Components#

Components are the lowest level of building blocks in EvalML. Each component represents a fundamental operation to be applied to data.

All components accept parameters as keyword arguments to their __init__ methods. These parameters can be used to configure behavior.

Each component class definition must include a human-readable name for the component. Additionally, each component class may expose parameters for AutoML search by defining a hyperparameter_ranges attribute containing the parameters in question.

EvalML splits components into two categories: transformers and estimators.

Transformers#

Transformers subclass the Transformer class, and define a fit method to learn information from training data and a transform method to apply a learned transformation to new data.

For example, an imputer is configured with the desired impute strategy to follow, for instance the mean value. The imputers fit method would learn the mean from the training data, and the transform method would fill the learned mean value in for any missing values in new data.

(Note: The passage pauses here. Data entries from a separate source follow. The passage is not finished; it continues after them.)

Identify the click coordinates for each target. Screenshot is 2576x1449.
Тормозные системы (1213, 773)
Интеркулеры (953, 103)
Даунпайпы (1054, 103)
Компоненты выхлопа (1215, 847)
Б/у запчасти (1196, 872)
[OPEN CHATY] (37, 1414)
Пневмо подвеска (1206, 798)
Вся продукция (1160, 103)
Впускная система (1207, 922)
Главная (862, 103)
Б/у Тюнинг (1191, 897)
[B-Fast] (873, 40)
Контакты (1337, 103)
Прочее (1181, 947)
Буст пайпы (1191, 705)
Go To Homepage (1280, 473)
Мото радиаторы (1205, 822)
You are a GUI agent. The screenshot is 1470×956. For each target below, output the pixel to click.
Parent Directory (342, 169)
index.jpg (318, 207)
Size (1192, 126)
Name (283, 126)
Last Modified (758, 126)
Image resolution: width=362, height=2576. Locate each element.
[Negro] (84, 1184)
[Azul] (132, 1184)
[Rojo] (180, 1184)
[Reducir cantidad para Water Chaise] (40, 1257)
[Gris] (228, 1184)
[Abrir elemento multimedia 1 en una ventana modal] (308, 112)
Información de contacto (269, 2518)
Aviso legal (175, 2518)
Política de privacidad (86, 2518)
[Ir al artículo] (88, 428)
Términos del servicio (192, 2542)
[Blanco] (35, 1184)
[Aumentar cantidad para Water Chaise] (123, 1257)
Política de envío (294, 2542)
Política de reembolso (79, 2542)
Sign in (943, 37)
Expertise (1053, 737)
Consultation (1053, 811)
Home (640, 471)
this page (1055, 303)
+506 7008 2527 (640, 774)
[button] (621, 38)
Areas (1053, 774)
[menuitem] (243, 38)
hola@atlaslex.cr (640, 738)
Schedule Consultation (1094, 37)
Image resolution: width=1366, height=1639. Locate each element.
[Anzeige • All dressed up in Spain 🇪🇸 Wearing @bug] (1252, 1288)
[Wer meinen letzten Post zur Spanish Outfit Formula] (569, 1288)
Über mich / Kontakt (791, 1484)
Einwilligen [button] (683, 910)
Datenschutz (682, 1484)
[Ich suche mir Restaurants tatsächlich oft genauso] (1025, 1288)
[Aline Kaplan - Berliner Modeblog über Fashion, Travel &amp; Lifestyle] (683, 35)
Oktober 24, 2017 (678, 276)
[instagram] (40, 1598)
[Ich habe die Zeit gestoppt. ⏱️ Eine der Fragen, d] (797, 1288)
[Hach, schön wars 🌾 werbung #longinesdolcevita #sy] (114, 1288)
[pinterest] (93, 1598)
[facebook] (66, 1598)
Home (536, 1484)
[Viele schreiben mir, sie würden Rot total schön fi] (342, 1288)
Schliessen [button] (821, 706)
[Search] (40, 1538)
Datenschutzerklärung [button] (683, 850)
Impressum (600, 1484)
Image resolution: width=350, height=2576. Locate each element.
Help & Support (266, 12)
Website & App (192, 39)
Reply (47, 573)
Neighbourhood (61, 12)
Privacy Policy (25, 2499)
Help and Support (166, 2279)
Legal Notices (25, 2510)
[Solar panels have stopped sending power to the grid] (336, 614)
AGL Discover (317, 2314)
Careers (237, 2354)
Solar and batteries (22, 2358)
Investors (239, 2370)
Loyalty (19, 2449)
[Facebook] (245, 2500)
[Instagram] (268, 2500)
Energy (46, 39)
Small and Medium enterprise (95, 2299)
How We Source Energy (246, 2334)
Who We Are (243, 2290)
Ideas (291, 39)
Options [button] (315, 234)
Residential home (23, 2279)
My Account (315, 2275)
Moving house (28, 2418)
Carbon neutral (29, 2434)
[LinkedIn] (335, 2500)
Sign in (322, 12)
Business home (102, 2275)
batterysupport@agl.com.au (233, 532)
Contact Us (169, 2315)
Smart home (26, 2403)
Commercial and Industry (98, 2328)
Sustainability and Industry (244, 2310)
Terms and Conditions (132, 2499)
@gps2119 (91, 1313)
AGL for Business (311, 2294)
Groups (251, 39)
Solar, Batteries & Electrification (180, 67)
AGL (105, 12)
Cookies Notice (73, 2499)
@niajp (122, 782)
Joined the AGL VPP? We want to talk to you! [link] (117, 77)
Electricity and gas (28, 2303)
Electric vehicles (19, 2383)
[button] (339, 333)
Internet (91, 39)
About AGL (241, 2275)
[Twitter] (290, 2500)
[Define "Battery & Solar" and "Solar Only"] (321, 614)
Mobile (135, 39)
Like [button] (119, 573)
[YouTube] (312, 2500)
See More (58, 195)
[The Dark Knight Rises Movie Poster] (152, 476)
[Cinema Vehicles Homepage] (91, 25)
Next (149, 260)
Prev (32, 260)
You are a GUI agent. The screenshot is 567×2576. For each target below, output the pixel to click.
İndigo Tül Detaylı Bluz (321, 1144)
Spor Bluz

All transformers can execute fit and transform separately or in one step by calling fit_transform. Defining a custom fit_transform method can facilitate useful performance optimizations in some cases.

[1]:
import numpy as np
import pandas as pd
from evalml.pipelines.components import SimpleImputer

X = pd.DataFrame([[1, 2, 3], [1, np.nan, 3]])
display(X)
0 1 2
0 1 2.0 3
1 1 NaN 3
[2]:
import woodwork as ww

imp = SimpleImputer(impute_strategy="mean")

X.ww.init()
X = imp.fit_transform(X)
display(X)
0 1 2
0 1 2.0 3
1 1 2.0 3

Below is a list of all transformers included with EvalML:

[3]:
from evalml.pipelines.components.utils import all_components, Estimator, Transformer

for component in all_components():
    if issubclass(component, Transformer):
        print(f"Transformer: {component.name}")
Transformer: Time Series Regularizer
Transformer: Drop NaN Rows Transformer
Transformer: Replace Nullable Types Transformer
Transformer: Drop Rows Transformer
Transformer: URL Featurizer
Transformer: Email Featurizer
Transformer: Log Transformer
Transformer: STL Decomposer
Transformer: Polynomial Decomposer
Transformer: DFS Transformer
Transformer: Time Series Featurizer
Transformer: Natural Language Featurizer
Transformer: LSA Transformer
Transformer: Drop Null Columns Transformer
Transformer: DateTime Featurizer
Transformer: PCA Transformer
Transformer: Linear Discriminant Analysis Transformer
Transformer: Select Columns By Type Transformer
Transformer: Select Columns Transformer
Transformer: Drop Columns Transformer
Transformer: Oversampler
Transformer: Undersampler
Transformer: Standard Scaler
Transformer: Time Series Imputer
Transformer: Target Imputer
Transformer: Imputer
Transformer: KNN Imputer
Transformer: Per Column Imputer
Transformer: Simple Imputer
Transformer: RFE Selector with RF Regressor
Transformer: RFE Selector with RF Classifier
Transformer: RF Regressor Select From Model
Transformer: RF Classifier Select From Model
Transformer: Ordinal Encoder
Transformer: Label Encoder
Transformer: Target Encoder
Transformer: One Hot Encoder

Estimators#

Each estimator wraps an ML algorithm. Estimators subclass the Estimator class, and define a fit method to learn information from training data and a predict method for generating predictions from new data. Classification estimators should also define a predict_proba method for generating predicted probabilities.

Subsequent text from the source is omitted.